Selected text:
# cold intollerance with graves\hyperthyroid



## Drumman80 (Jul 24, 2010)

I was diagnosed with graves disease and i have a cold intolerance. The heat does not bother me at all. Could i have been misdiagnosed?


----------



## Andros (Aug 26, 2009)

Drumman80 said:


> I was diagnosed with graves disease and i have a cold intolerance. The heat does not bother me at all. Could i have been misdiagnosed?


I doubt it. Most of us with Graves' have very low ferritin which would cause you to be cold. Symptoms do cross over. For example, I gained weight.

Please get a Ferritin test. Ferritin is the protein that stores your iron for cellular uptake. You can have CBC looking good yet the ferritin can be in the basement.


----------



## Lovlkn (Dec 20, 2009)

Andros said:


> I doubt it. Most of us with Graves' have very low ferritin which would cause you to be cold. Symptoms do cross over. For example, I gained weight.

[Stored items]

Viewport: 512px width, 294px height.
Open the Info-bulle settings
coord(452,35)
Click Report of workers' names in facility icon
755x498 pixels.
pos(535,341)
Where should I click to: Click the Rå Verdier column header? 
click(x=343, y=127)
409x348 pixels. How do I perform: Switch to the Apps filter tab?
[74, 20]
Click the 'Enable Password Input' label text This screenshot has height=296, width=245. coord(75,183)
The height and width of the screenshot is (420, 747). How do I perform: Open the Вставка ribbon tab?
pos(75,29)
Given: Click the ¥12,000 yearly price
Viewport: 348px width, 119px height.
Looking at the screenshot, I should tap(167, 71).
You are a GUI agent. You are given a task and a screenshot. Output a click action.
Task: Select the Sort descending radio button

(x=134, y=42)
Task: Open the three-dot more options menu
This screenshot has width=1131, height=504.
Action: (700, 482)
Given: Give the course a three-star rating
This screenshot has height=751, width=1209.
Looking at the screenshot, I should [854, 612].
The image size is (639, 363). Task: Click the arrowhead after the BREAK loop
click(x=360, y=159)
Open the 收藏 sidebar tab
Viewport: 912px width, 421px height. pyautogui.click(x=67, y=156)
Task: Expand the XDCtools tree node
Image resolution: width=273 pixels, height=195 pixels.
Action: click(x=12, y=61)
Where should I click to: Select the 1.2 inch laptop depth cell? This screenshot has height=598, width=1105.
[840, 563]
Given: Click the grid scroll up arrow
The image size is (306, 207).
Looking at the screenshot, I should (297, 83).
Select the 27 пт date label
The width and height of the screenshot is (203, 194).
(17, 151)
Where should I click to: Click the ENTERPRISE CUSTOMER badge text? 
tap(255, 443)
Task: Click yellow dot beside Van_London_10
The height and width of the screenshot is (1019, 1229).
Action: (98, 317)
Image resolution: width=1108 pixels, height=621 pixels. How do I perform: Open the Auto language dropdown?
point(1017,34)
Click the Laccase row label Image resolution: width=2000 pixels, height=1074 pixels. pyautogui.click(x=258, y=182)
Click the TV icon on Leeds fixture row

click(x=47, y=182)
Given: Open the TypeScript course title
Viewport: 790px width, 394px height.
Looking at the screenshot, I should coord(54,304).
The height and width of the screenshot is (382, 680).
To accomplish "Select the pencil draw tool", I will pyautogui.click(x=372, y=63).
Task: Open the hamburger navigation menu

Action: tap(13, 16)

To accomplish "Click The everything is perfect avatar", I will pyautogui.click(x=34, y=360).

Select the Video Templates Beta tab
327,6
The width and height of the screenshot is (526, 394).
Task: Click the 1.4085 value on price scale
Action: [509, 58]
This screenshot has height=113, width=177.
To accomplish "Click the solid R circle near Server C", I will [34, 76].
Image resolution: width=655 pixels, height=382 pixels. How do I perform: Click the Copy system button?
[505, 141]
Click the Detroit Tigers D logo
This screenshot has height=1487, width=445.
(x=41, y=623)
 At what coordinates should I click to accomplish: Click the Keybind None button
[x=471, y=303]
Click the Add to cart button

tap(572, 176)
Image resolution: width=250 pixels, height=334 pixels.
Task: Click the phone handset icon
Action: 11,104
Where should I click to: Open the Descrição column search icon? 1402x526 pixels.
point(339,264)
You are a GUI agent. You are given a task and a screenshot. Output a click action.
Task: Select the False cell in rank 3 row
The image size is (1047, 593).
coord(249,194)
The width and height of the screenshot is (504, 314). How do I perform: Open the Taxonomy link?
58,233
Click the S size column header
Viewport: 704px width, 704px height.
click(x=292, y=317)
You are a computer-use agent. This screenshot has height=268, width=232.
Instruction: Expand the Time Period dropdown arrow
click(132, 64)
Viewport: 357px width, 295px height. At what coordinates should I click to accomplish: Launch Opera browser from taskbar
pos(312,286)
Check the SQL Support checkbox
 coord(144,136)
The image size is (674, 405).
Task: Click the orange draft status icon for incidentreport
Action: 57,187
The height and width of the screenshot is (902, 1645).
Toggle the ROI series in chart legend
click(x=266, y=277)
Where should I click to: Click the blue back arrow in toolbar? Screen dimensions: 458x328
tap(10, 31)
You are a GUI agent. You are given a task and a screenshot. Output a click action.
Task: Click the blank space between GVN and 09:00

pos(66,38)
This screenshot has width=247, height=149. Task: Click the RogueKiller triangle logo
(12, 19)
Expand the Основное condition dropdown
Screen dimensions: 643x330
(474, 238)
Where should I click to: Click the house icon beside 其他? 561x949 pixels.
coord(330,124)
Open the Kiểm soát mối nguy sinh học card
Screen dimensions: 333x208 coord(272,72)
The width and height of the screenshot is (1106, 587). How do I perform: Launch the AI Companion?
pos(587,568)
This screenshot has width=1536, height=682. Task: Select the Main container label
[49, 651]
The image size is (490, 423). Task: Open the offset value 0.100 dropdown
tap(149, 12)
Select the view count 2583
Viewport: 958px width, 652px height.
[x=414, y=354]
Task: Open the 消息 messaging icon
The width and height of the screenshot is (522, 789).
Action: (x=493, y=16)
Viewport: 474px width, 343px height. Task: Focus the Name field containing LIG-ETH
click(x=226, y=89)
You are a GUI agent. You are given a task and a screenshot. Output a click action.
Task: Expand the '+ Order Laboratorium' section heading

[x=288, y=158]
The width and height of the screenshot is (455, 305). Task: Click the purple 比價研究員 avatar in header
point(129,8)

Problem A:
Answer these questions from the Graves' disease thread.
(i) What does Drumman80 say about heat?
(ii) What weight change does Andros report as an example of symptoms crossing over?
(iii) How does Andros define ferritin?
Problem B: Reproduce everything in the Graves' disease thread from "Please get a" down to "in the basement." word for word.

Result A:
(i) The heat does not bother Drumman80 at all.
(ii) Andros gained weight.
(iii) Ferritin is the protein that stores your iron for cellular uptake.

Result B:
Please get a Ferritin test. Ferritin is the protein that stores your iron for cellular uptake. You can have CBC looking good yet the ferritin can be in the basement.